# Extrait choisi
C’est en abandonnant la lecture d’un roman sans intérêt que je me suis fait la réflexion que, décidément l’écriture était difficile. Comment en faire prendre conscience ? Sans doute en comparant les manières de grands écrivains de traiter un même sujet.
Mais lequel choisir, dont on puisse être à peu près sûr qu’il ait été abordé par tous ? la description d’une ville, d’une belle femme, d’une maison, d’un voyage, d’un repas, d’une fête ?
J’ai finalement opté pour le coucher de soleil, thème tellement bateau qu’assurément il permettrait de mieux mettre en valeur le talent et la manière de chacun. La recherche sur Internet n’a pas été facile et n’a pas permis de trouver des textes en prose de certains auteurs qui auraient été indispensables, comme Balzac, Stendhal ou Victor Hugo.
Mais voici, malgré tout, six couchers et un lever de soleil de la littérature française.
E. Zola, (La Curée) :
« […] La nuit était presque venue ; un lent crépuscule tombait comme une cendre fine. Le lac, vu de face, dans le jour pâle qui traînait encore sur l’eau, s’arrondissait, pareil à une immense plaque d’étain ; aux deux bords, les bois d’arbres verts dont les troncs minces et droits semblent sortir de la nappe dormante, prenaient, à cette heure, des apparences de colonnades violâtres, dessinant de leur architecture régulière les courbes étudiées des rives ; puis, au fond, des massifs montaient, de grands feuillages confus, de larges taches noires fermaient l’horizon. Il y avait là, derrière ces taches, une lueur de braise, un coucher de soleil à demi-éteint qui n’enflammait qu’un bout de l’immensité grise. Au-dessus de ce lac immobile, de ces futaies basses, de ce point de vue si singulièrement plat, le creux du ciel s’ouvrait, infini, plus profond et plus large. Ce grand morceau de ciel, sur ce petit coin de nature, avait un frisson, une tristesse vague ; et il tombait de ces hauteurs pâlissantes une telle mélancolie d’automne, une nuit si douce et si navrée, que le Bois, peu à peu enveloppé dans un linceul d’ombre, perdait ses grâces mondaines, agrandi, tout plein du charme puissant des forêts. Le trot des équipages, dont les ténèbres éteignaient les couleurs vives, s’élevait, semblable à des voix lointaines de feuilles et d’eaux courantes. Tout allait en se mourant. »
Levi Strauss ( Tristes Tropiques )
« […] D’innombrables réseaux vaporeux surgirent dans le ciel; ils semblaient tendus dans tous les sens : horizontal, oblique, perpendiculaire et même spirale.
Les rayons du soleil, au fur et à mesure de leur déclin (tel un archet penché ou redressé pour effleurer des cordes différentes), en faisaient éclater successivement un, puis l’autre, dans une gamme de couleurs qu’on eût crue la propriété exclusive et arbitraire de chacun. Au moment de sa manifestation, chaque réseau offrait la netteté, la précision et la frêle rigidité du verre filé, mais peu à peu il se dissolvait, comme si sa matière surchauffée par une exposition dans un ciel tout empli de flammes, fonçant de couleur et perdant son individualité, s’étalait en nappe de plus en plus mince jusqu’à disparaître de la scène en démasquant un nouveau réseau fraîchement filé. A la fin, il n’y eut plus que des teintes confuses et se mêlant les unes aux autres; ainsi, dans une coupe, des liquides de couleurs et de densités différentes d’abord superposés, commencent lentement à se confondre malgré leur apparente stabilité. »

# Données
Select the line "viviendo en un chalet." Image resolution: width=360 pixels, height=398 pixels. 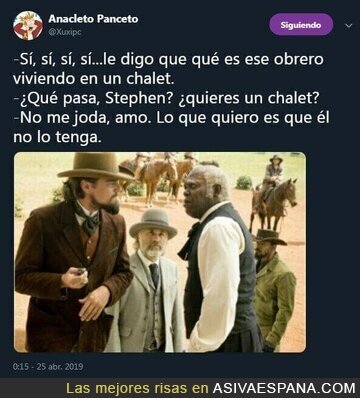(x=94, y=79)
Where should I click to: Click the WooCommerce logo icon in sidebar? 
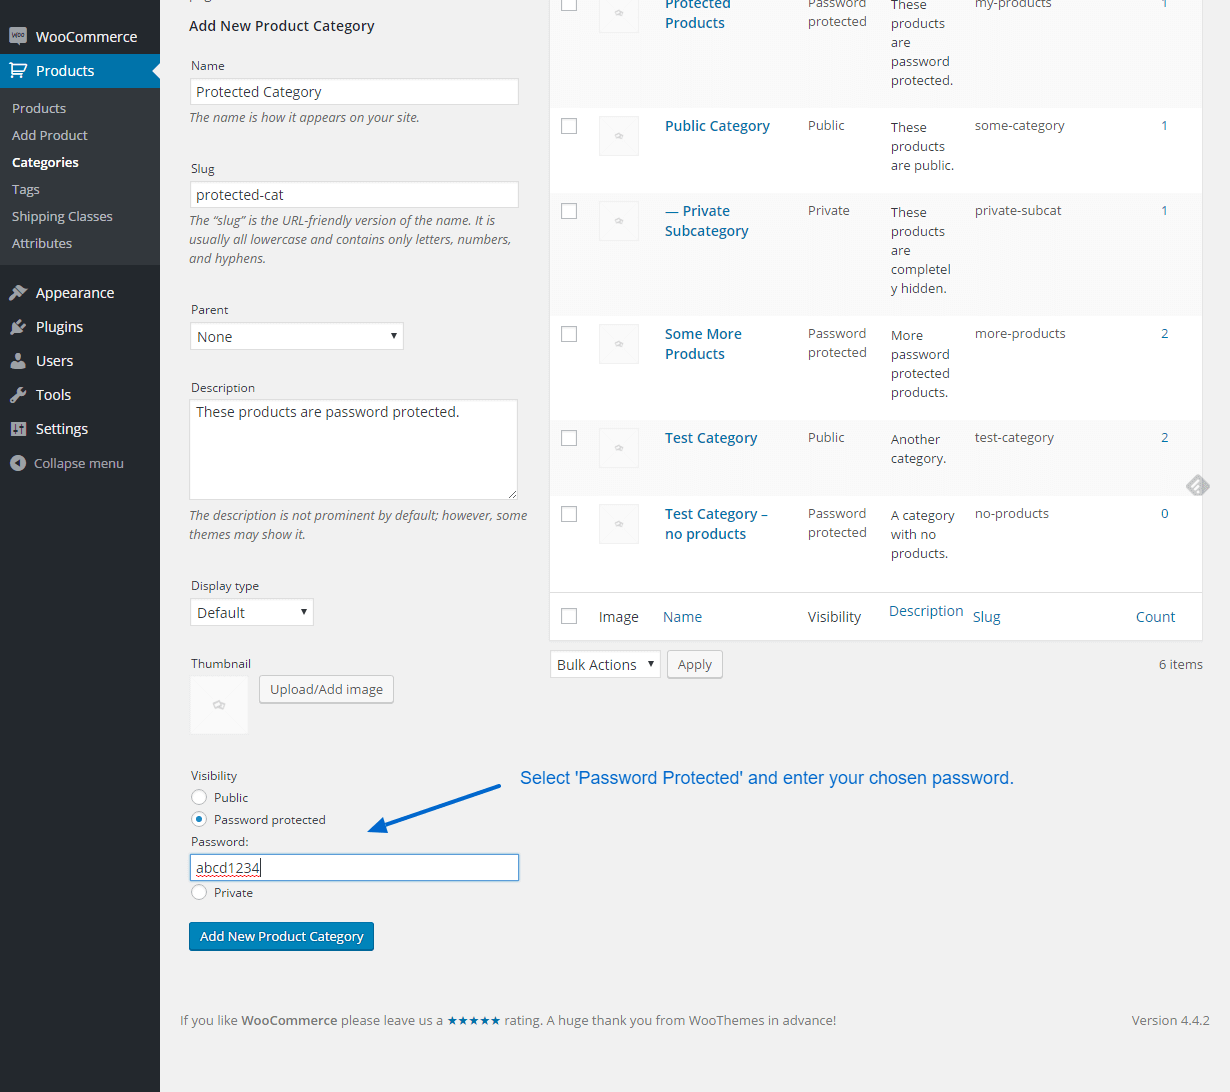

# Consignes
A. Indiquez si chacune des affirmations suivantes concorde avec l’extrait choisi, en répondant par oui ou par non et en citant mot pour mot les termes de l’extrait qui tranchent. (i) La recherche sur Internet a permis de trouver des textes en prose de Balzac. (ii) Dans le passage de Zola, le lac est comparé à une plaque d’étain. (iii) L’auteur annonce sept couchers de soleil tirés de la littérature française.
B. Poursuivez l’extrait choisi, s’il vous plaît, en reprenant juste après sa dernière phrase.

# Réponses
A.
(i) Non : « n’a pas permis de trouver des textes en prose de certains auteurs qui auraient été indispensables, comme Balzac, Stendhal ou Victor Hugo »
(ii) Oui : « pareil à une immense plaque d’étain »
(iii) Non : « six couchers et un lever de soleil de la littérature française »

B.
Céline (Voyage au bout de la nuit )
« Les crépuscules dans cet enfer africain se révélaient fameux. On n’y coupait pas. Tragiques chaque fois comme d’énormes assassinats du soleil. Un immense chiqué. Seulement c’était beaucoup d’admiration pour un seul homme. Le ciel pendant une heure paradait tout giclé d’un bout à l’autre d’écarlate en délire, et puis le vert éclatait au milieu des arbres et montait du sol en traînées tremblantes jusqu’aux premières étoiles. Après ça le gris reprenait tout l’horizon et puis le rouge encore, mais alors fatigué le rouge et pas pour longtemps. Ca se terminait ainsi. Toutes les couleurs retombaient en lambeaux, avachies sur la forêt comme des oripeaux après la centième. Chaque jour sur les six heures exactement que ça se passait. »
Interligne
Jules Vernes : (Le Rayon Vert)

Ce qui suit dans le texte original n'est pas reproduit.